Now that we’ve covered what goes into your credit score, let’s look at how you boost it:
- Make your payments on time. There isn’t any further explanation needed. Pay your bills when you need to.
- Don’t max out your credit lines. Show that you can responsibly handle credit that is given to you, and that you aren’t simply trying to pile up unpaid bills on a credit card or home equity loan.
- Get started in the credit marketplace early. Even if you don’t plan on using it very much, have a credit card opened in your 20s, as it starts to build your track record of using credit responsibly.
- Don’t open new accounts within 2 years of a big purchase. If you have a big purchase coming up soon, try not to take on any other new credit within a couple of years of that purchase. It may help to boost you score a few points and potentially get you a lower rate on that loan.
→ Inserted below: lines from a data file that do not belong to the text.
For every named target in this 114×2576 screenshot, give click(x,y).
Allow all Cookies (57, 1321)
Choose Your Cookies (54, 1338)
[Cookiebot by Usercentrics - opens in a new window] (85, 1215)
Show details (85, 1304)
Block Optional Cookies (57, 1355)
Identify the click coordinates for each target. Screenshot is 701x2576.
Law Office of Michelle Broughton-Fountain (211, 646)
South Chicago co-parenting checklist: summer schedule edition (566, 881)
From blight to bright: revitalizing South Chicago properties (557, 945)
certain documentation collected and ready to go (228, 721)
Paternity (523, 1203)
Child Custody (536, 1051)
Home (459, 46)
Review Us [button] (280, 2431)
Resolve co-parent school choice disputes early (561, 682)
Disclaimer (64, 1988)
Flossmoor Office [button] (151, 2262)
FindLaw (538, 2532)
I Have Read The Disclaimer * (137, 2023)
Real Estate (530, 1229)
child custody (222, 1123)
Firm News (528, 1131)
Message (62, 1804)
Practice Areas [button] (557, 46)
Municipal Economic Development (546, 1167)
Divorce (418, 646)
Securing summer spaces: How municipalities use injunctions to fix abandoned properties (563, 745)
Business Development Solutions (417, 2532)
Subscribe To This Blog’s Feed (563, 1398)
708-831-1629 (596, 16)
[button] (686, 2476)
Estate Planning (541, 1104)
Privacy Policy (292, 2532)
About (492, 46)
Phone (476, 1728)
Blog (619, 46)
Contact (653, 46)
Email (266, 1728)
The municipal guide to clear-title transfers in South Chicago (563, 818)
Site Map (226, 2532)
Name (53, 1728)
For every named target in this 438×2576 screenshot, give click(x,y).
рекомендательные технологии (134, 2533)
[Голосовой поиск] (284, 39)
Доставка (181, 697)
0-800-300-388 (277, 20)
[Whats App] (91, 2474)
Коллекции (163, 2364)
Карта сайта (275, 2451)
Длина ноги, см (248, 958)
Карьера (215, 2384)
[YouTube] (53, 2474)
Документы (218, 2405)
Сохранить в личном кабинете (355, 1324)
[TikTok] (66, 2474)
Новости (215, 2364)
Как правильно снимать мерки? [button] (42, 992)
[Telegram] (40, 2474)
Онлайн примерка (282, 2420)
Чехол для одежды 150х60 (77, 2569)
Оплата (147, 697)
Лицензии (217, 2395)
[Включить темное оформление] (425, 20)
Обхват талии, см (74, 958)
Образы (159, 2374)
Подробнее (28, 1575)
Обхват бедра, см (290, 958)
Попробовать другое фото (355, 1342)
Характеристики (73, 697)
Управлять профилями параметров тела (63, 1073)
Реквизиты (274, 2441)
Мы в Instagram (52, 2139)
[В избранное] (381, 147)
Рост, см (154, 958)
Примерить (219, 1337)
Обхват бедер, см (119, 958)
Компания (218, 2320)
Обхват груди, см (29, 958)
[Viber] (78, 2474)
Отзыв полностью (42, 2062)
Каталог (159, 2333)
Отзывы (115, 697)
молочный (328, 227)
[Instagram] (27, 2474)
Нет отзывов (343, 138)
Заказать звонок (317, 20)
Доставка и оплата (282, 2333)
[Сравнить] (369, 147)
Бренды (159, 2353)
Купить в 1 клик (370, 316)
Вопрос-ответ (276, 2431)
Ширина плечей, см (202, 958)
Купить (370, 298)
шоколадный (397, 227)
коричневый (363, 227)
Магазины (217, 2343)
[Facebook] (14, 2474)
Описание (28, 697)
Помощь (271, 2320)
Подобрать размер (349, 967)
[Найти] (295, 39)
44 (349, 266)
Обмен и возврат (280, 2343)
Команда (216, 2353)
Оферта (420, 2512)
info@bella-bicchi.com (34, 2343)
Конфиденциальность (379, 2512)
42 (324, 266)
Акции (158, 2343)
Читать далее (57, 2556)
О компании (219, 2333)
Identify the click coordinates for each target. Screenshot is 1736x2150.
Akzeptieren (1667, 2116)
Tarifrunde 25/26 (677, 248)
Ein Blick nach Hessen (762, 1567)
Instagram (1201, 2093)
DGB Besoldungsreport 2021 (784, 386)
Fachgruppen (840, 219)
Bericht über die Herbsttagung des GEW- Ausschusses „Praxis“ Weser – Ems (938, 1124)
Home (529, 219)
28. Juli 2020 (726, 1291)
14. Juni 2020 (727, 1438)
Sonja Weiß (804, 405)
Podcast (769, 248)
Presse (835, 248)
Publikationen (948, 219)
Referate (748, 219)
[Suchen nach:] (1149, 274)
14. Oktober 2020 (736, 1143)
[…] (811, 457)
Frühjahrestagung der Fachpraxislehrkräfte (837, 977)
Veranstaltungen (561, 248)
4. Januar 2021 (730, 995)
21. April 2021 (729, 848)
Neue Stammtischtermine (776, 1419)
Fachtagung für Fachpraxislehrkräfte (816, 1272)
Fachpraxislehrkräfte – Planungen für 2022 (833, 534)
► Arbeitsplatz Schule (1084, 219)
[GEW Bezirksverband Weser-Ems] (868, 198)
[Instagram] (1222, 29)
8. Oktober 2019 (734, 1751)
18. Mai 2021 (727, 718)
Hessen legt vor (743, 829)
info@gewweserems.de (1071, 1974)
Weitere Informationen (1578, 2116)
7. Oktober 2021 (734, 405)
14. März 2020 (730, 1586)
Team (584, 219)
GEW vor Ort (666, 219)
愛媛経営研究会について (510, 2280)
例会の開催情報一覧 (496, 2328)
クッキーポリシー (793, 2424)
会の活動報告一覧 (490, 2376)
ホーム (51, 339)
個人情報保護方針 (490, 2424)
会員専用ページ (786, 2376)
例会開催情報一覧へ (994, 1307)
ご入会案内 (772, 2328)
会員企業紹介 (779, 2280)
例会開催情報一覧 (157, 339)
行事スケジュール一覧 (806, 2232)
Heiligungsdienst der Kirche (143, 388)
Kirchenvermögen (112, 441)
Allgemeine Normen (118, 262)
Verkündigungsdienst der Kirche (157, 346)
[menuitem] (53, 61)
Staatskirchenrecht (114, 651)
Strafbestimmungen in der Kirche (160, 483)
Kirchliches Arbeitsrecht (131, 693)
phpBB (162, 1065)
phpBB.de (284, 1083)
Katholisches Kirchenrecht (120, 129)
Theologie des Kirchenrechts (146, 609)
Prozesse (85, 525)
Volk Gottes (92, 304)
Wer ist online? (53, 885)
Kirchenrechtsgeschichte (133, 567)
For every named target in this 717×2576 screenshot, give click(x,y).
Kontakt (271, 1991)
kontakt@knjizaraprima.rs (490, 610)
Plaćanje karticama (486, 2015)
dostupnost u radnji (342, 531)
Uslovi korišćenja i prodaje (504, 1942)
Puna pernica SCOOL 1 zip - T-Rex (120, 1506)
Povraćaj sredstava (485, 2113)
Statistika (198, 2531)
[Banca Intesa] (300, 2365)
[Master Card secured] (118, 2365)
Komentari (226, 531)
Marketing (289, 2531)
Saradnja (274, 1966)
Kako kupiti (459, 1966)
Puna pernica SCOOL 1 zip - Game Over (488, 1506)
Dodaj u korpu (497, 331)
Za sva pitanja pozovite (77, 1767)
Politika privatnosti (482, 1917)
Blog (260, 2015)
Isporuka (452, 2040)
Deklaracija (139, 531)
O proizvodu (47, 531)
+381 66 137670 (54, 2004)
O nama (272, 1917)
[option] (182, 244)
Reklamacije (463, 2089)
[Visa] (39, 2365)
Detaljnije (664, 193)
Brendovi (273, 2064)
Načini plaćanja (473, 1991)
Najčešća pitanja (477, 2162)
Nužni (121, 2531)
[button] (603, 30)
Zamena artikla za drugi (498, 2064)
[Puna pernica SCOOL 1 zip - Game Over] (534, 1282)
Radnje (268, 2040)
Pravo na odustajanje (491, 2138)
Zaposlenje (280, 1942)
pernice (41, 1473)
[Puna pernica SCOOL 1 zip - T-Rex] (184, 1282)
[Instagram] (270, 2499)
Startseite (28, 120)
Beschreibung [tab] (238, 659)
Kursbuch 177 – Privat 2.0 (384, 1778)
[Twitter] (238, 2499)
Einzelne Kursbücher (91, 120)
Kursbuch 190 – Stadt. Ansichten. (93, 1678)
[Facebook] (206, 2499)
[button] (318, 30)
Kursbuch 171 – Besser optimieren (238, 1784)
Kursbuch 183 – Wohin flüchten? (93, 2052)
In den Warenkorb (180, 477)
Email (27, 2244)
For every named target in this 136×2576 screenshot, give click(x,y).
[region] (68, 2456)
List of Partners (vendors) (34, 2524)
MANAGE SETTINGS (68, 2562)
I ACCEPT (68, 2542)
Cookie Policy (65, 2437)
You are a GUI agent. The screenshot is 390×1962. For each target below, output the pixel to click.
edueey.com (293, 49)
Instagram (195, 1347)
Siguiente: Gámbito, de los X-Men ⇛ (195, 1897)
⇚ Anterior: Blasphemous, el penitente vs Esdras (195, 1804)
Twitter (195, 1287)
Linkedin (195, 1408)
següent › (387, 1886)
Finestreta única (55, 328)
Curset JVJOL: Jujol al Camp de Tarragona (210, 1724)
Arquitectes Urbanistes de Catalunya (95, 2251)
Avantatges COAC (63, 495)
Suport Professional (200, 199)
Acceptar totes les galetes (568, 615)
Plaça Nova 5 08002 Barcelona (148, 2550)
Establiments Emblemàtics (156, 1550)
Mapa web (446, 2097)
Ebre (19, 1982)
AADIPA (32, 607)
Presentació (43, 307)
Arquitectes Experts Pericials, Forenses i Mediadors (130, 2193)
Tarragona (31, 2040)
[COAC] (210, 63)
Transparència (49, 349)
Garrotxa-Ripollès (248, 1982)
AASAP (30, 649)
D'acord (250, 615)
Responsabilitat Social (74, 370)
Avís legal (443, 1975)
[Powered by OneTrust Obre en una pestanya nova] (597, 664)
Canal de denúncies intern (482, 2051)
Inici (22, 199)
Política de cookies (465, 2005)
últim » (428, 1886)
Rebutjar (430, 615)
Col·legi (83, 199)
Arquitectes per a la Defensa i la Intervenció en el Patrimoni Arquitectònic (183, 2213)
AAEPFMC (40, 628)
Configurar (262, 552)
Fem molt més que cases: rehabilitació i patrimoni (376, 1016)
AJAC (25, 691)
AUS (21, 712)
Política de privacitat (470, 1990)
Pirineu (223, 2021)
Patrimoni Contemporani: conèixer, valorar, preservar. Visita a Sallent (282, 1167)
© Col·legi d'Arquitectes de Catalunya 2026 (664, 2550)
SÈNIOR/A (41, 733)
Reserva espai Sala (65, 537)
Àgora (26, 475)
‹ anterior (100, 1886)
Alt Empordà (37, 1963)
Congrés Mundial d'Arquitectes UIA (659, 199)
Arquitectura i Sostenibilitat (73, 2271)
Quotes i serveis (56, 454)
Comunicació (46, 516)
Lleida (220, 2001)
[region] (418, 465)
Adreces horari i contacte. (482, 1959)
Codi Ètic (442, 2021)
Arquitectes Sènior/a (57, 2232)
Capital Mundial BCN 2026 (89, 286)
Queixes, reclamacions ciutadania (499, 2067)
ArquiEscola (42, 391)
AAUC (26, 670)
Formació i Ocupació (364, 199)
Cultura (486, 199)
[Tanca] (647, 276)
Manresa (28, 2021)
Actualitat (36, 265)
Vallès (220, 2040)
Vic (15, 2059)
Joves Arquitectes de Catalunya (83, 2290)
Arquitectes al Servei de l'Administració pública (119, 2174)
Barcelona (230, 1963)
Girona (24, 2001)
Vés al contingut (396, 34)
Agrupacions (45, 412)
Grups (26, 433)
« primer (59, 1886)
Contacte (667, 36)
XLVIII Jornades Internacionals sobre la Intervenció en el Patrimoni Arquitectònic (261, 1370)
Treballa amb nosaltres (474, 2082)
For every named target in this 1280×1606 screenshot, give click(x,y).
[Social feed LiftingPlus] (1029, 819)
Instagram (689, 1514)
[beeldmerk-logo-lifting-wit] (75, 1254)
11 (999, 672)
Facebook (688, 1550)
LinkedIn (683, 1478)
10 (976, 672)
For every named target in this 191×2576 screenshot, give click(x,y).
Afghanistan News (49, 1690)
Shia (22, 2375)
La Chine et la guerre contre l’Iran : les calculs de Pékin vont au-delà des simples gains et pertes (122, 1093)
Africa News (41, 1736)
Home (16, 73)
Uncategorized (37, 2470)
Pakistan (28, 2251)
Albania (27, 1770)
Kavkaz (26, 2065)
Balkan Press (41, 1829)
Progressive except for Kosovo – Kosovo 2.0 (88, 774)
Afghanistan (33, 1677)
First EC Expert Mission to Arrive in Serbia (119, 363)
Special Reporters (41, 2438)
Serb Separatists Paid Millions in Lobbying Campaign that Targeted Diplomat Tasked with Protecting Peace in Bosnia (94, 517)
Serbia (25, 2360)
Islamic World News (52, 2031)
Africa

- Do not take out a loan just for the sake of buying a car or house. This goes against trying to diversify into different types of credit. Diversity of credit makes up 10-15% of your credit score. It’s not worth reaching to buy a car or home on credit just so you can boost your score. If it happens naturally, that’s great. But you may get into trouble trying to max out your score by taking out different kinds of credit when it’s not right for you. Unlike the previous four areas, where playing along responsibly can help you, be careful on this item.
Schedule Your Review
Tax time is a great time to look at your overall financial plan. Our financial advisors are happy to meet with you to discuss your situation and how we may be able to assist you in crafting a financial plan that is right for your situation. Click here to schedule a time to speak with a member of our team about your planning.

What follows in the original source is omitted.